:: Source document ::
********************

# Dexter vs Breaking Bad



## MobiusX (Nov 14, 2008)

Which show do you prefer? I'm still waiting for these shows to come back.


----------



## sansd (Mar 22, 2006)

I watch Dexter. I do not watch Breaking Bad.


----------



## CristianNC (Jun 24, 2012)

Breaking Bad 4 life.


----------



## Keyblade (Apr 21, 2013)

#TeamDexterFanBoiz


----------



## panopticon (Nov 14, 2010)

Breaking Bad is among the best shows ever, and Dexter has been pretty bad since season 4.

[spoiler= ]The revelation that Gellar was a figment of Travis' imagination was incredibly obvious, and every time season 7 seemed to find its groove they jumped to a different threat/villain.[/spoiler]


----------



## MobiusX (Nov 14, 2008)

panopticon said:


> Breaking Bad is among the best shows ever, and Dexter has been pretty bad since season 4.
> 
> [spoiler= ]The revelation that Gellar was a figment of Travis' imagination was incredibly obvious, and every time season 7 seemed to find its groove they jumped to a different threat/villain.[/spoiler]


Season 6 was one the worst and the worst bad guy. I hated the fact it was all in his head, but Dexter has many good seasons. Breaking Bad is good because it only has a few seasons. I didn't like the fact Walter tried to kill the kid. I also thought on the last season there were going to be new and more dangerous bad guys but there really weren't.


----------



## arnie (Jan 24, 2012)

Who else is shipping Dexter and Deb together? I call it Debster.


----------



## WineKitty (Nov 26, 2004)

Can't choose, like them both. Dexter returns in June, I believe.


----------



## WineKitty (Nov 26, 2004)

Season six was the worst Dexter season ever but they picked up again with the last one. Next season is the finale one. Makes me sad.


----------



## MobiusX (Nov 14, 2008)

WineKitty said:


> Season six was the worst Dexter season ever but they picked up again with the last one. Next season is the finale one. Makes me sad.

********************

:: Supplied records ::
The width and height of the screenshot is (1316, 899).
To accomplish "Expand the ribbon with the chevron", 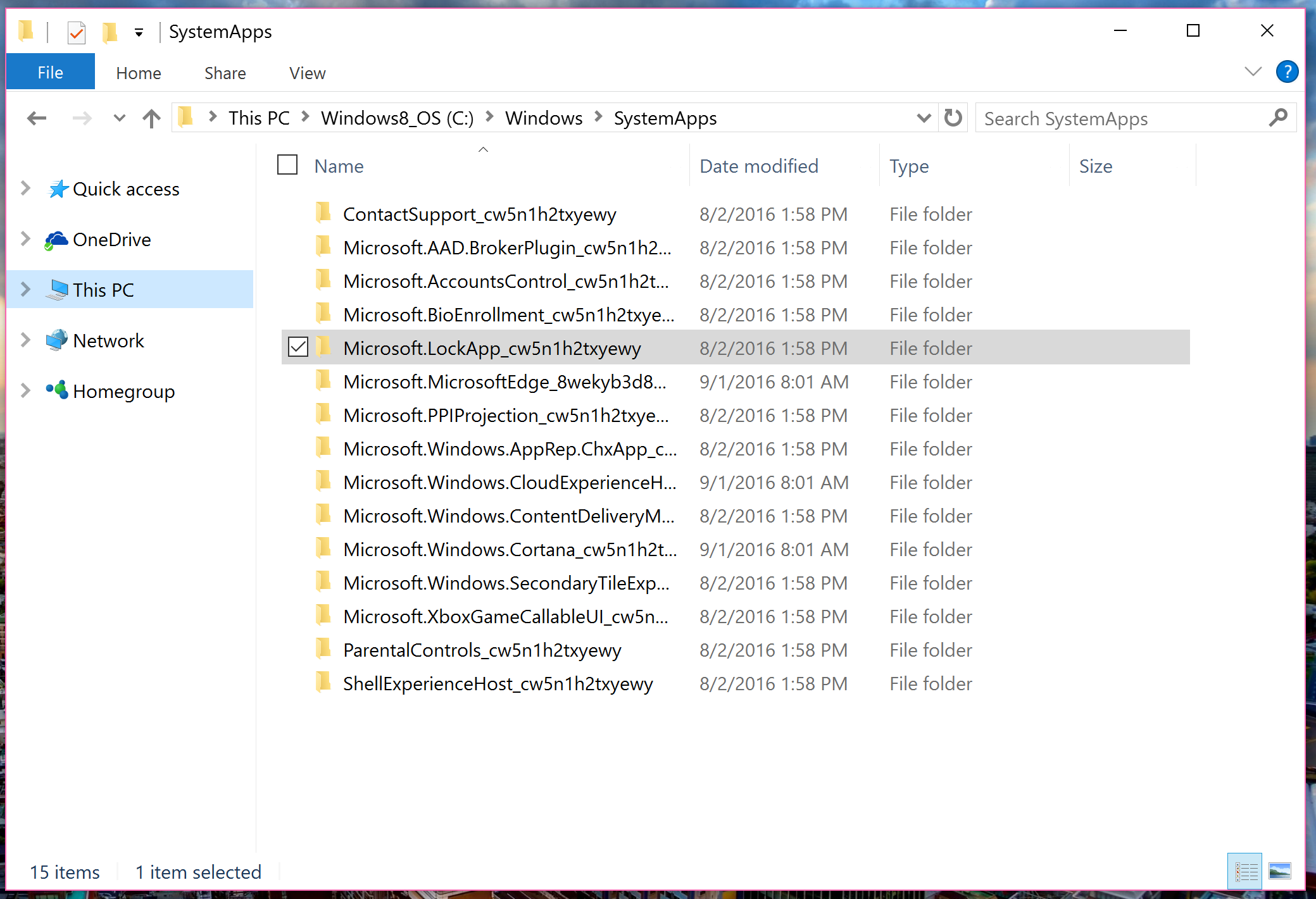I will tap(1253, 71).
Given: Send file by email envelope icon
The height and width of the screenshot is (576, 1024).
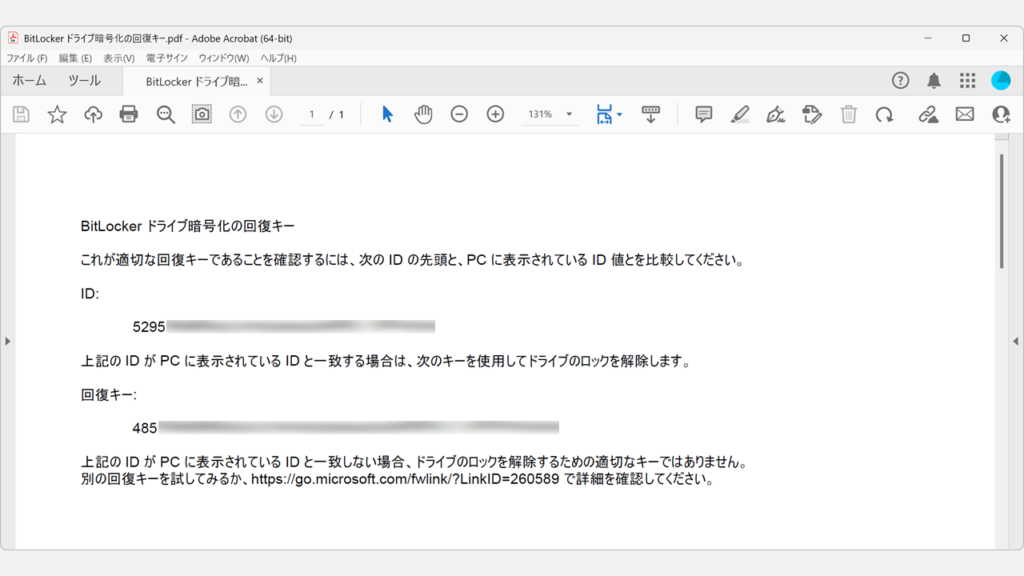Looking at the screenshot, I should pos(964,114).
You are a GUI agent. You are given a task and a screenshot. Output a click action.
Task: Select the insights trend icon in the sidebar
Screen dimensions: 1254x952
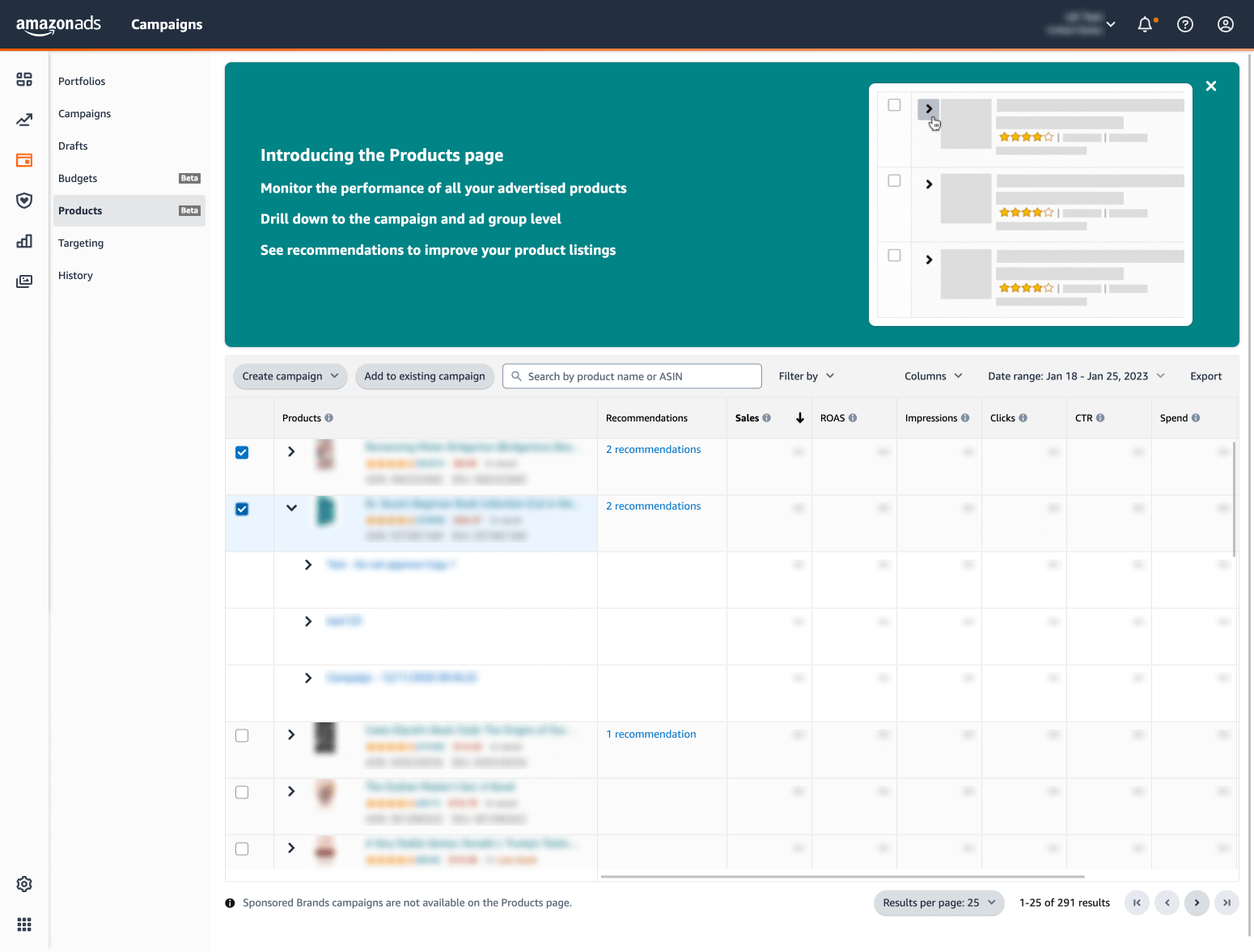pyautogui.click(x=24, y=119)
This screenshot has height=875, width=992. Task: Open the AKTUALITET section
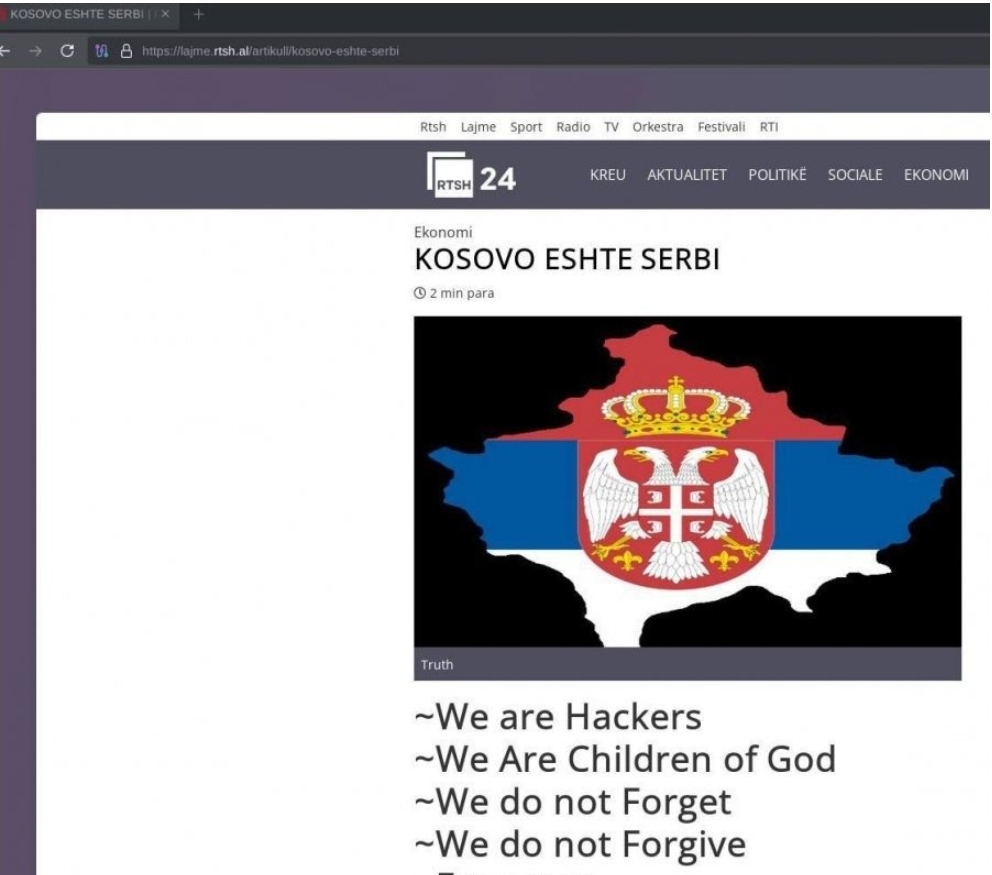(x=686, y=175)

********************

:: Brief ::
Write out the Dexter vs Breaking Bad thread in full, word for word. The records stand apart from the thread and are not part of it.

:: Task solution ::
# Dexter vs Breaking Bad



## MobiusX (Nov 14, 2008)

Which show do you prefer? I'm still waiting for these shows to come back.


----------



## sansd (Mar 22, 2006)

I watch Dexter. I do not watch Breaking Bad.


----------



## CristianNC (Jun 24, 2012)

Breaking Bad 4 life.


----------



## Keyblade (Apr 21, 2013)

#TeamDexterFanBoiz


----------



## panopticon (Nov 14, 2010)

Breaking Bad is among the best shows ever, and Dexter has been pretty bad since season 4.

[spoiler= ]The revelation that Gellar was a figment of Travis' imagination was incredibly obvious, and every time season 7 seemed to find its groove they jumped to a different threat/villain.[/spoiler]


----------



## MobiusX (Nov 14, 2008)

panopticon said:


> Breaking Bad is among the best shows ever, and Dexter has been pretty bad since season 4.
> 
> [spoiler= ]The revelation that Gellar was a figment of Travis' imagination was incredibly obvious, and every time season 7 seemed to find its groove they jumped to a different threat/villain.[/spoiler]


Season 6 was one the worst and the worst bad guy. I hated the fact it was all in his head, but Dexter has many good seasons. Breaking Bad is good because it only has a few seasons. I didn't like the fact Walter tried to kill the kid. I also thought on the last season there were going to be new and more dangerous bad guys but there really weren't.


----------



## arnie (Jan 24, 2012)

Who else is shipping Dexter and Deb together? I call it Debster.


----------



## WineKitty (Nov 26, 2004)

Can't choose, like them both. Dexter returns in June, I believe.


----------



## WineKitty (Nov 26, 2004)

Season six was the worst Dexter season ever but they picked up again with the last one. Next season is the finale one. Makes me sad.


----------



## MobiusX (Nov 14, 2008)

WineKitty said:


> Season six was the worst Dexter season ever but they picked up again with the last one. Next season is the finale one. Makes me sad.